Further investigations were launched into the villa's operation in January last year. They concluded that, without the necessary official approvals, the project was an illegal construction on the sea. In May, a Shenzhen court ordered that the villa be dismantled.
But months later, a large part of the villa remains on the sea. Representatives say they have acquired the licenses needed to conduct sea-farming and leisure fishing businesses there.
Speaking on the phone, Wang Airan, an official with the oceanic supervision authority in Shenzhen's Longgang district, confirmed the information to China Daily on Wednesday.

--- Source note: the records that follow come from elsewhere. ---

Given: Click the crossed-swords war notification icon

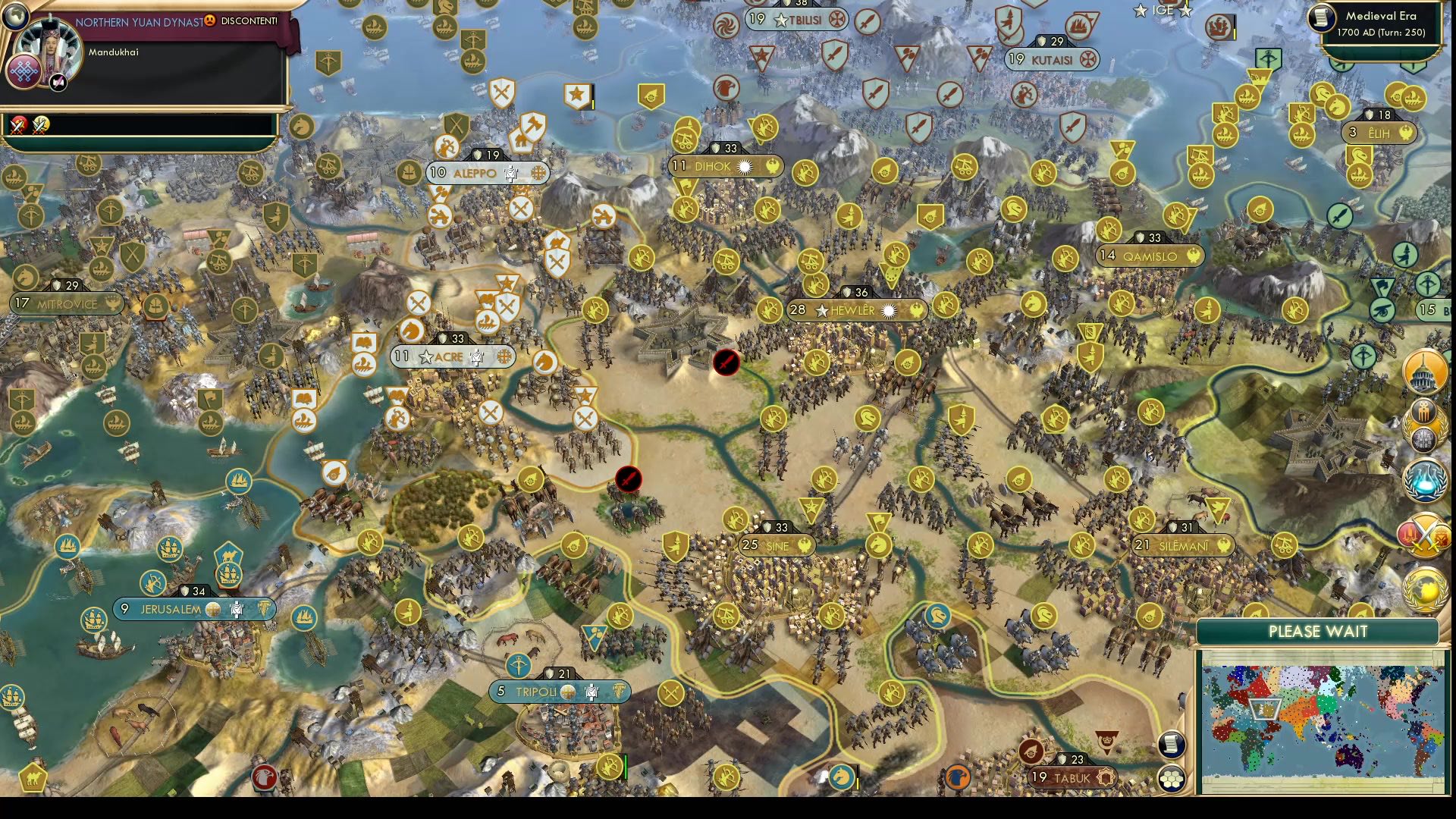Looking at the screenshot, I should pos(17,125).
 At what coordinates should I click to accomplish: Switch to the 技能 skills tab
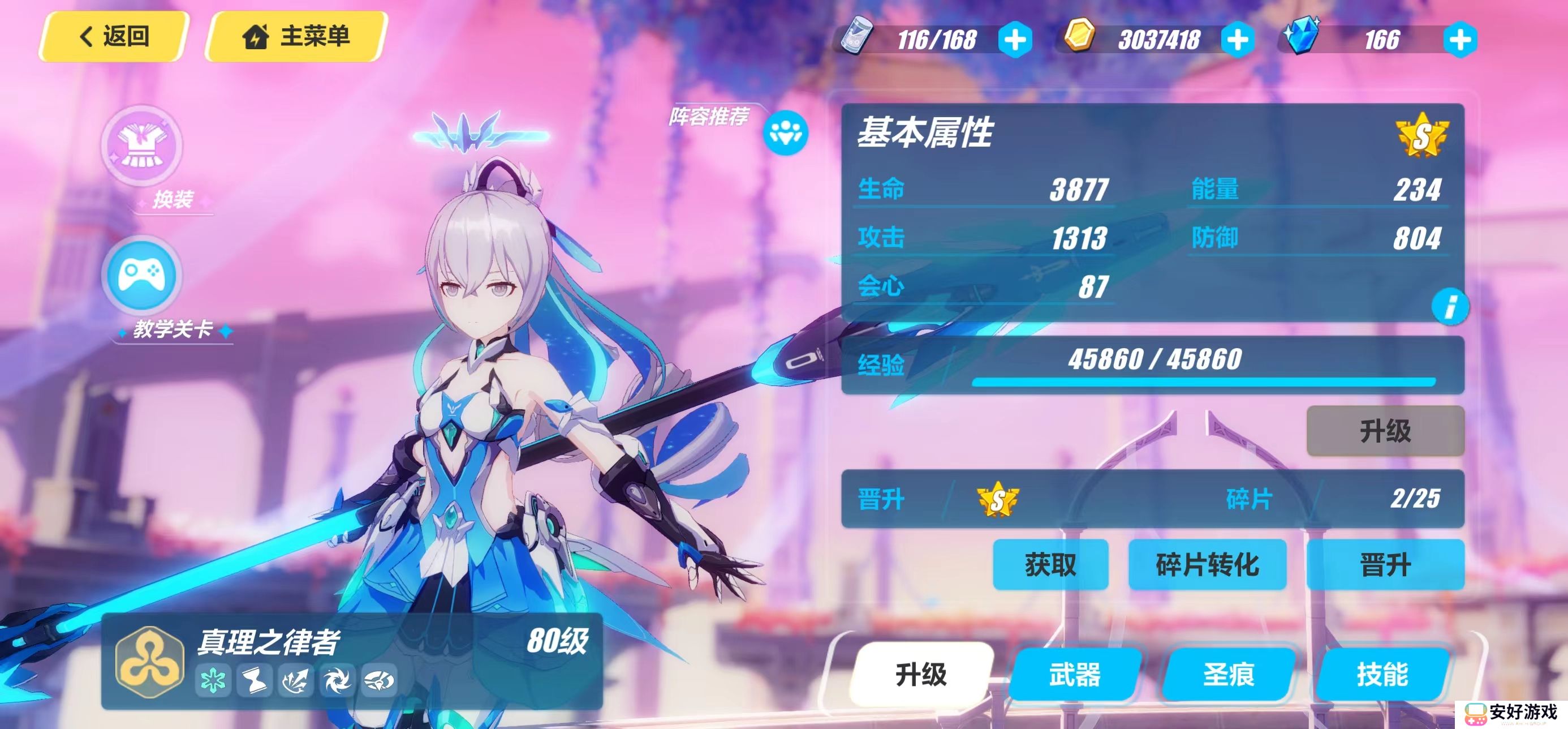tap(1382, 674)
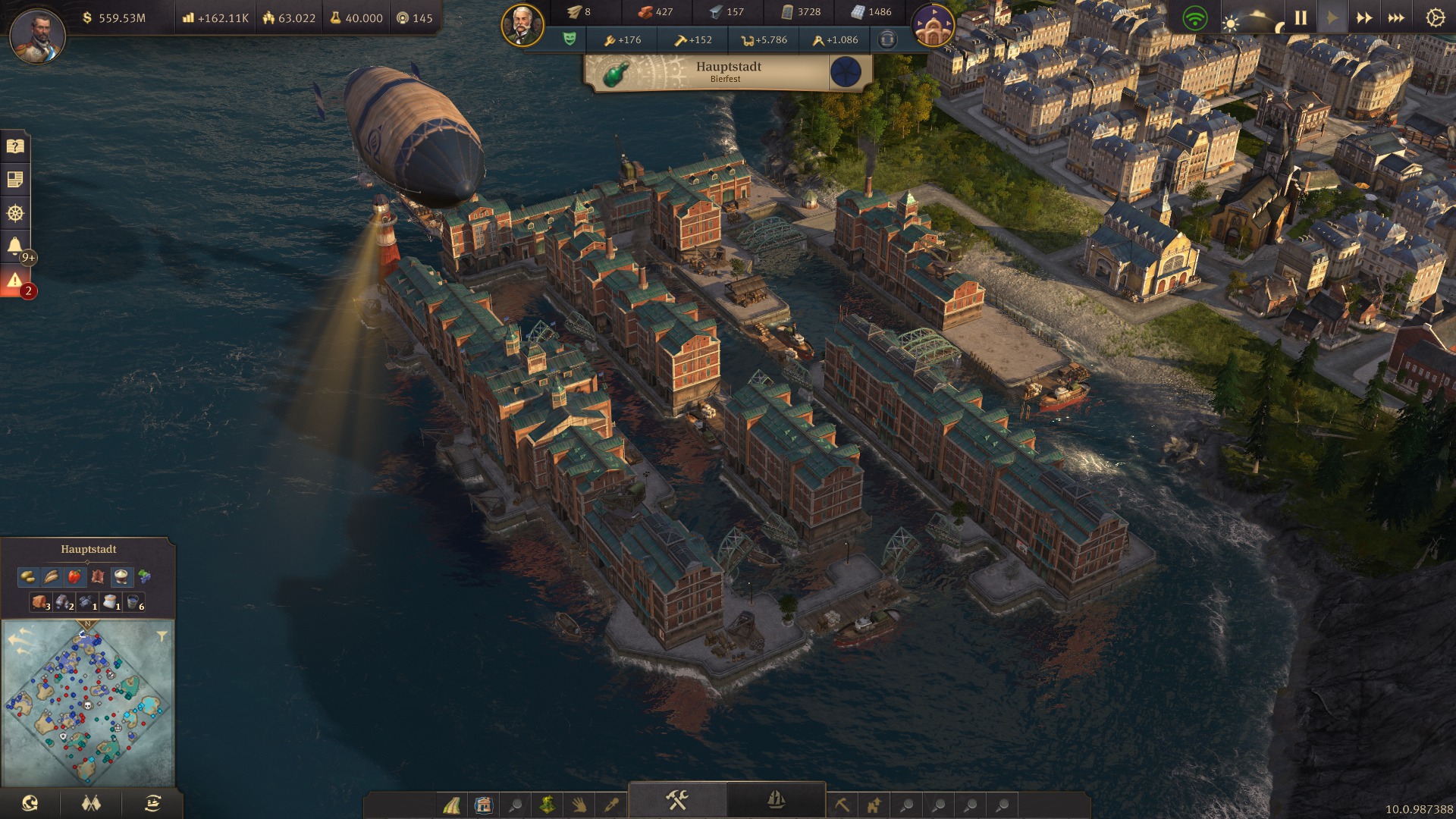Open the diplomacy crossed-flags menu
Image resolution: width=1456 pixels, height=819 pixels.
coord(91,803)
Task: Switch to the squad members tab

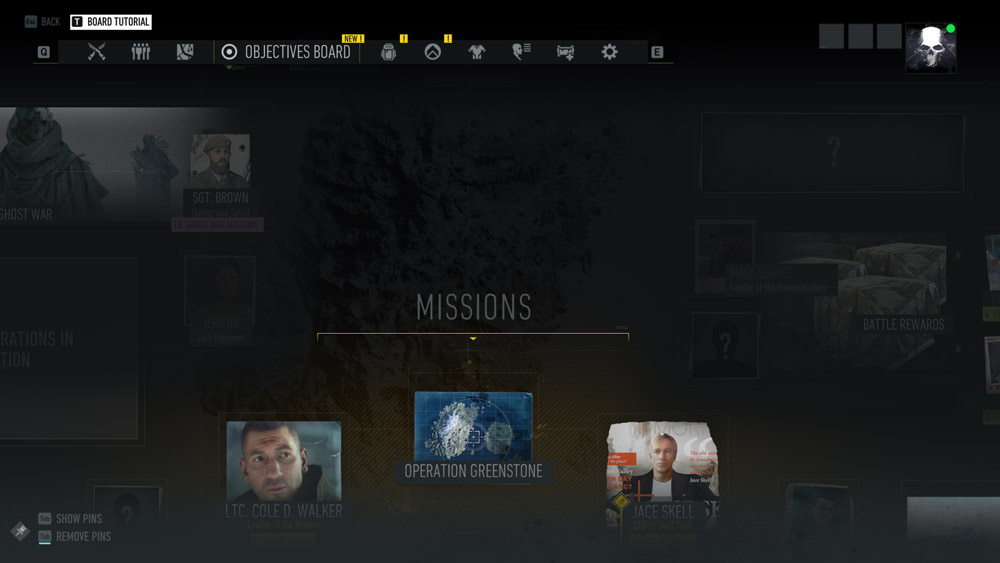Action: tap(141, 52)
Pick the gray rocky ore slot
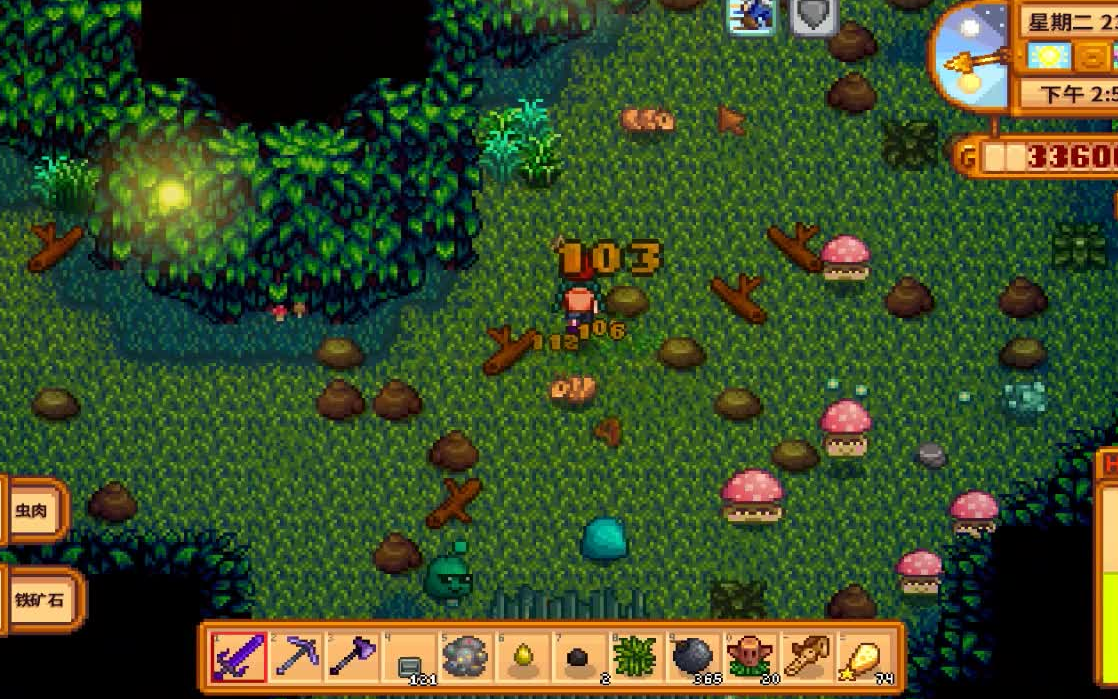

"The villa has passed our assessment and is now approved to open soon," Wang said.
She said the owners of the villa received a license in December to run a sea-farming business. The absence of such a enterprise in the past was part of what caused the operation to be suspended.
Wang said the villa has also vacated a 3,000-square-meter area it once illegally occupied on the sea, removing another reason for the suspension.
Guo Kuizhang, the owner of the villa, has paid 447,700 yuan ($67,000) in penalties, which were imposed on him in the past year.
He has also acquiesced to the authority's requirement that the villa be opened to the public as a sea-farming and casual fishing base, according to the Southern Metropolis Daily.
But Beijing Times reported on Wednesday that the villa has already reopened and is refusing to give admission to the public. The newspaper reported that the villa only allows acquaintances or the boss's friends in, at a cost of $500 a day.
The twist has raised public suspicions that there might be a string-puller behind the scenes of the villa, putting up obstacles to the enforcement of the court ruling.
Online posts said the oceanic supervision authority has "slapped itself in the face" by issuing the license to the villa and letting it reopen.